Mientras ella continuaba caminando hacia él, Arran tuvo que plantearse que quizá la tercera posibilidad fuera la más plausible. Se había presentado allí para pedirle el divorcio, una anulación... lo que fuera con tal de liberarse de él. Y sin embargo se le antojaba bastante improbable que hubiera hecho un viaje tan largo solo para pedírselo. ¿No habría sido mejor enviar a un agente? O quizá lo que pretendía era humillarlo una vez más.
Margot Armstrong Mackenzie se detuvo con las manos juntas y una sonrisa en beneficio de la multitud que la contemplaba boquiabierta. Sus dos escoltas se colocaron directamente detrás de ella, escrutando desconfiados el salón, con las manos apoyadas en la empuñadura de sus espadines. ¿Temerían verse obligados a combatir para salir de allí? Era una posibilidad, porque algunos miembros del clan tenían una expresión demasiado expectante, como si estuvieran entusiasmados ante la posibilidad de una pelea.
No había habido una muerte, entonces. Ni tampoco una falta de fondos. Lo que no podía descartar era el divorcio, pero, por la razón que fuera, Arran experimentó un repentino ataque de furia. ¿Cómo se atrevía a volver?
Se levantó del sillón, situado en el estrado, y se dirigió hacia ella.
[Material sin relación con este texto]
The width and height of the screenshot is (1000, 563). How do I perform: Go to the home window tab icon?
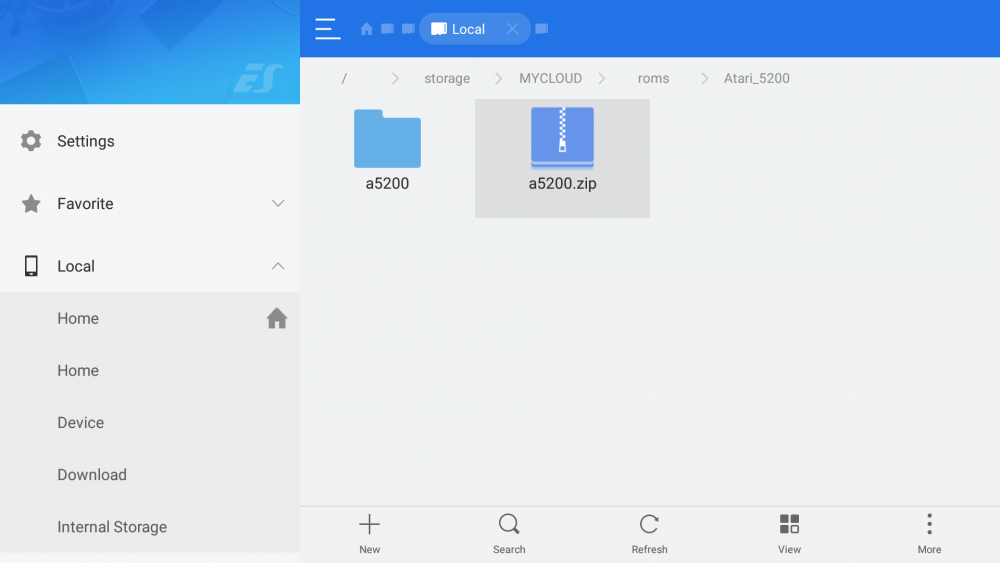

-¿Acaso ha nevado en el infierno? -le preguntó con toda tranquilidad.
Ella miró a su alrededor.
-No veo aquí rastro alguno de nieve -repuso al tiempo que se quitaba los guantes.
-¿Habéis venido por mar? ¿O montada en una escoba?
Alguien en el estrado soltó una risita.
-Por mar y en carruaje -explicó con tono agradable, ignorando la pulla. Ladeando la cabeza, recorrió su cuerpo con la mirada-. Lucís buen aspecto, mi señor esposo.
Arran no dijo nada. No sabía qué decirle después de tres años y temía que cualquier cosa que hiciera desatara un torrente de emociones que no estaba dispuesto a compartir con el mundo.
Ante su silencio, Margot paseó la mirada por todo aquello que la rodeaba: las toscas antorchas de estopa, los candelabros de hierro, los perros que vagabundeaban por el gran salón. Era algo completamente distinto de Norwood Park. Nunca se había interesado por aquel inmenso salón, el corazón de Balhaire desde hacía siglos. Siempre había aspirado a algo más delicado: una habitación elegante, el salón de baile de un Londres o un París. Pero, para Arran, aquella habitación era de lo más funcional. Había largas mesas donde se sentaban los miembros de su clan, con enormes chimeneas a cada extremo para calentarlo. Unas pocas alfombras ahogaban el sonido de las botas en la piedra, y él siempre había preferido la parpadeante luz de las antorchas.